[Data records]
######

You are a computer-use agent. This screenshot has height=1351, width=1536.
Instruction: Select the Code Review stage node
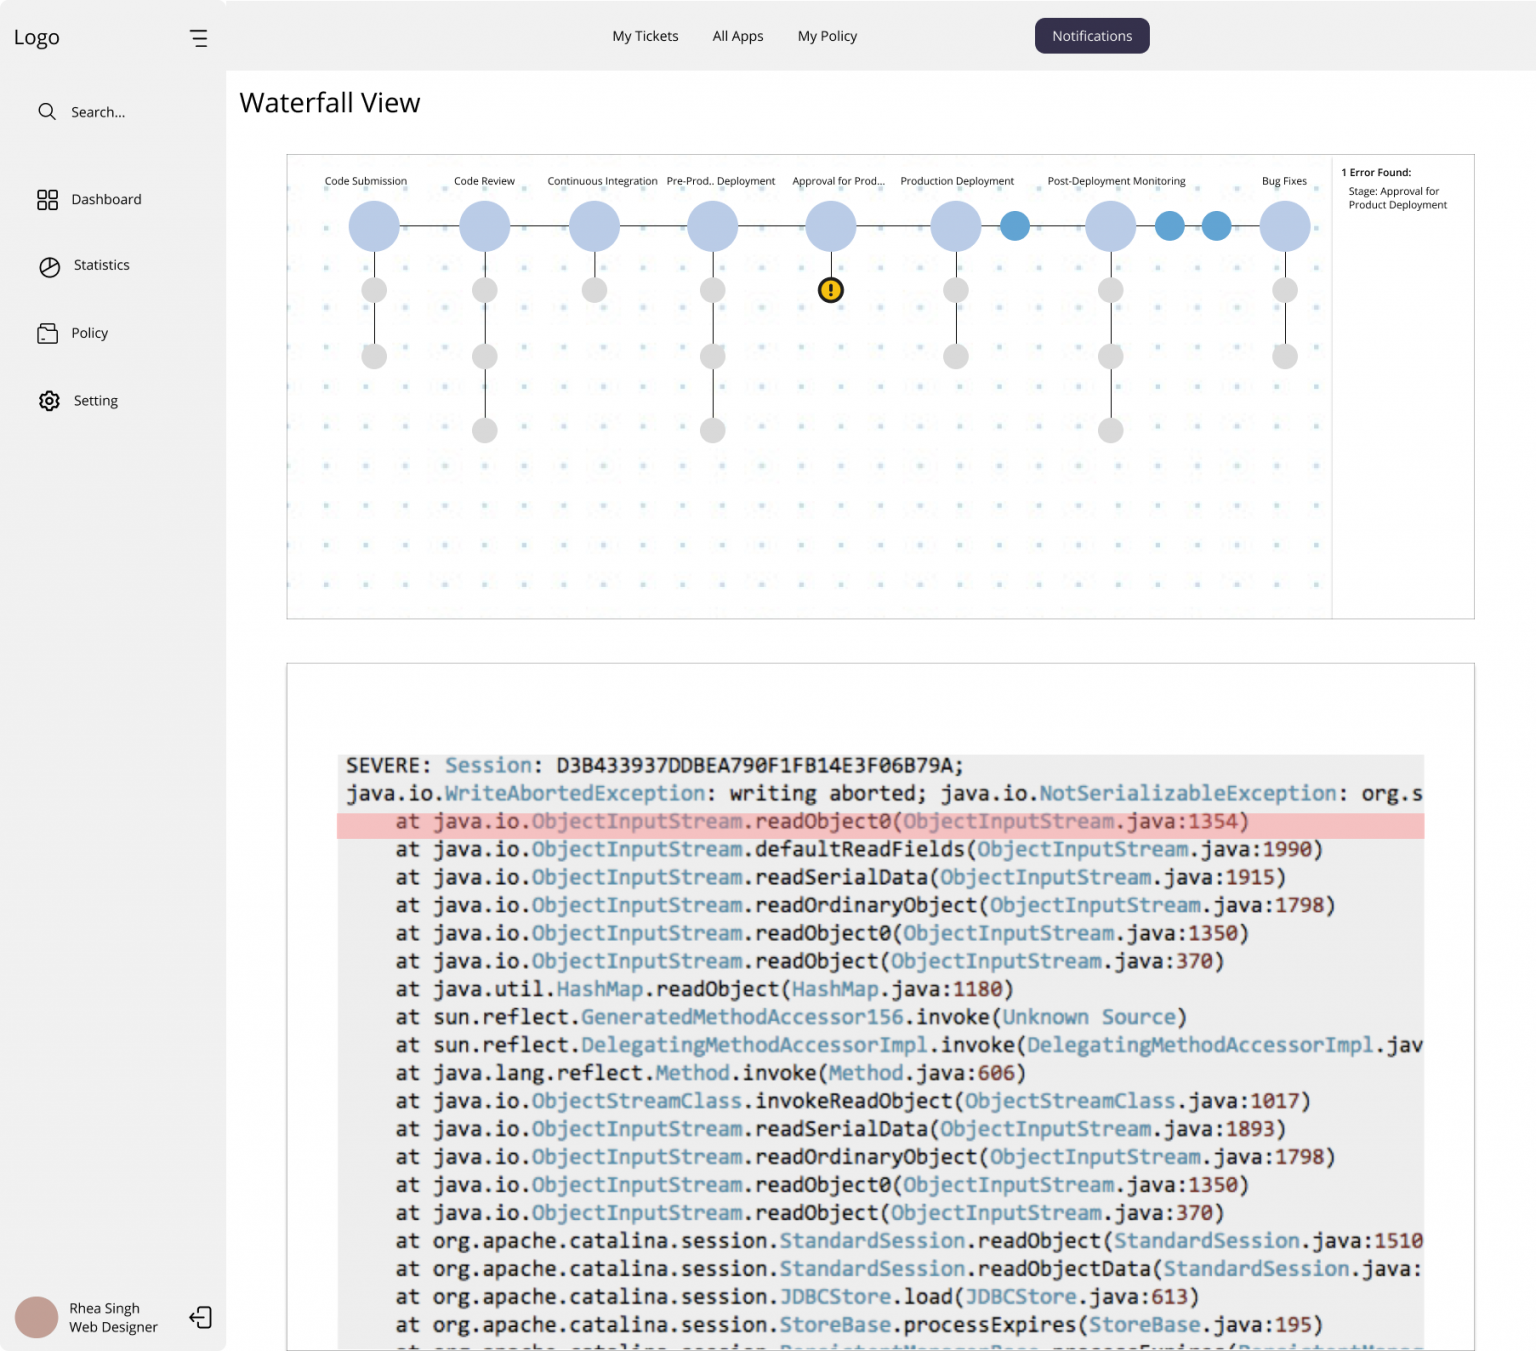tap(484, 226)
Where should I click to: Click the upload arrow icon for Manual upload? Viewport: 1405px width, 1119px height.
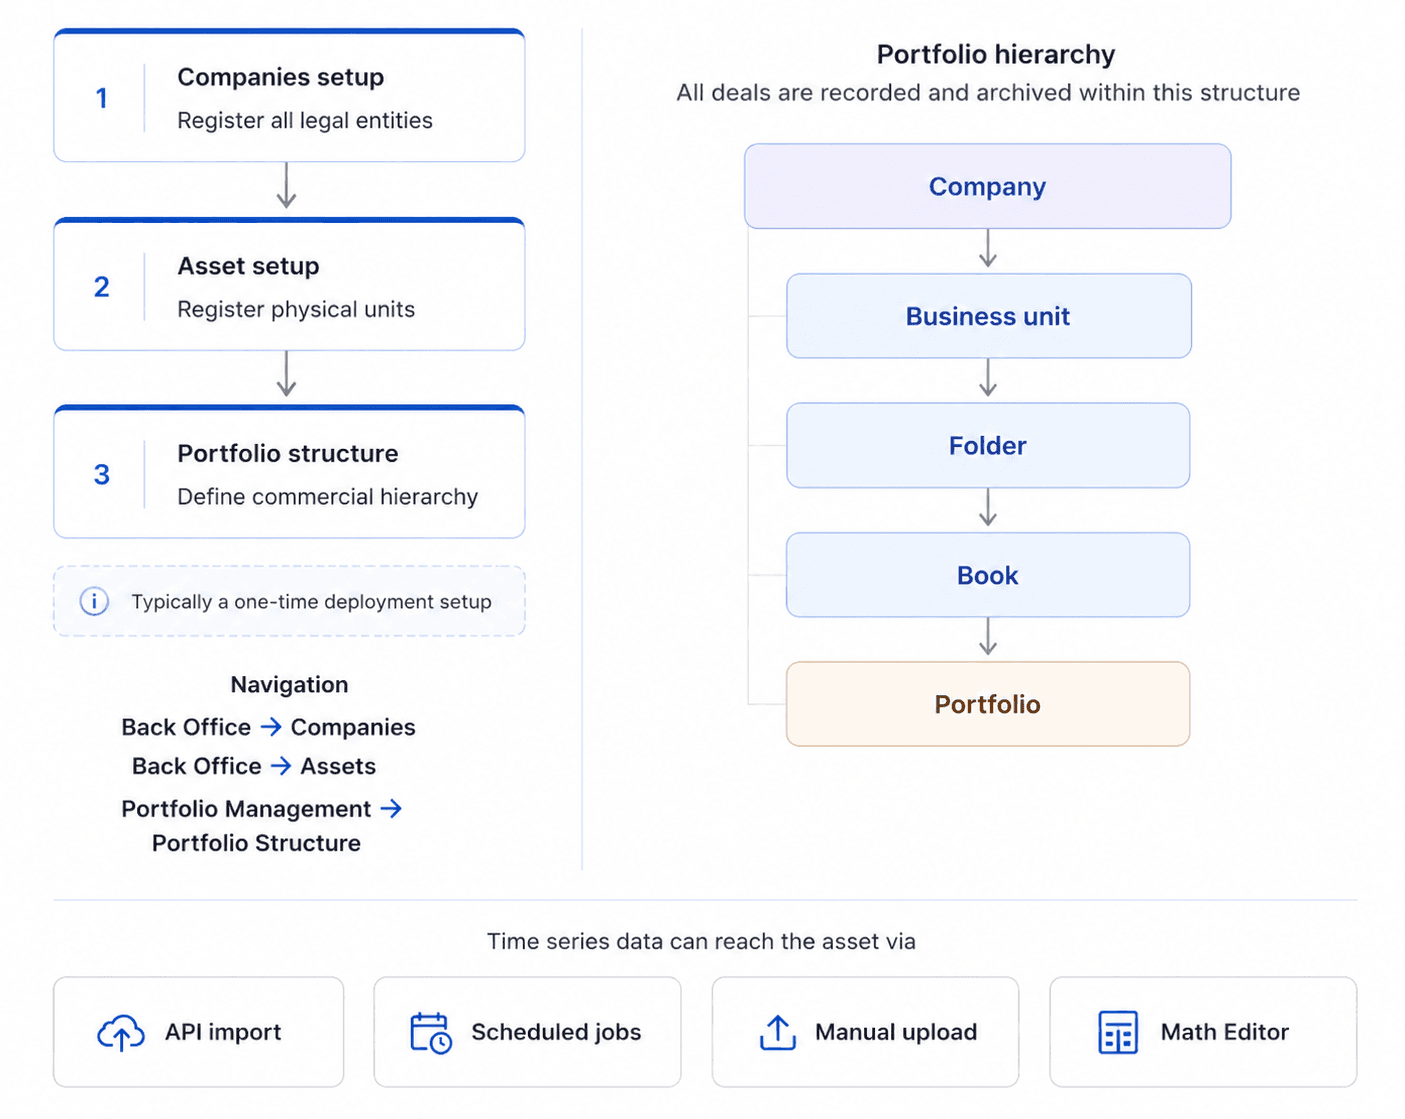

######

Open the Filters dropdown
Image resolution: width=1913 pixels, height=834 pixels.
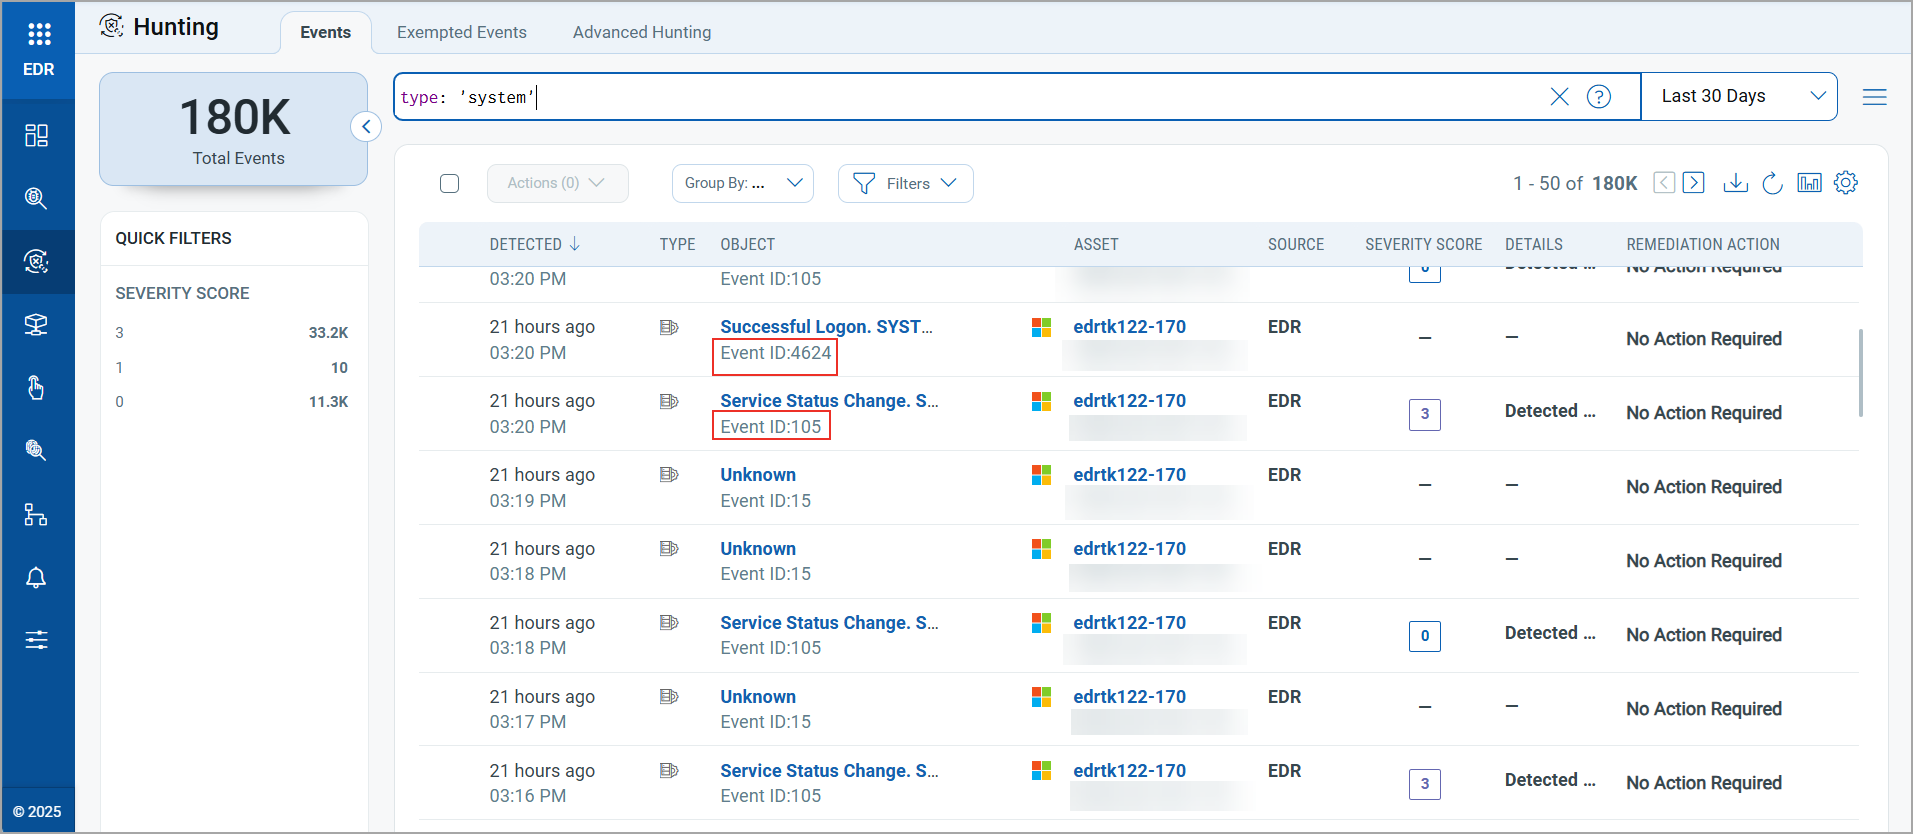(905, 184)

######

[Task brief] Your reply should consist solely of the lines above from the line containing "You are a computer-use" up to and including the line containing "Where should I", reproduced exactly, minus the pictures.

[Reply]
You are a computer-use agent. This screenshot has height=1351, width=1536.
Instruction: Select the Code Review stage node
tap(484, 226)
Where should I click to: Click the upload arrow icon for Manual upload? Viewport: 1405px width, 1119px height.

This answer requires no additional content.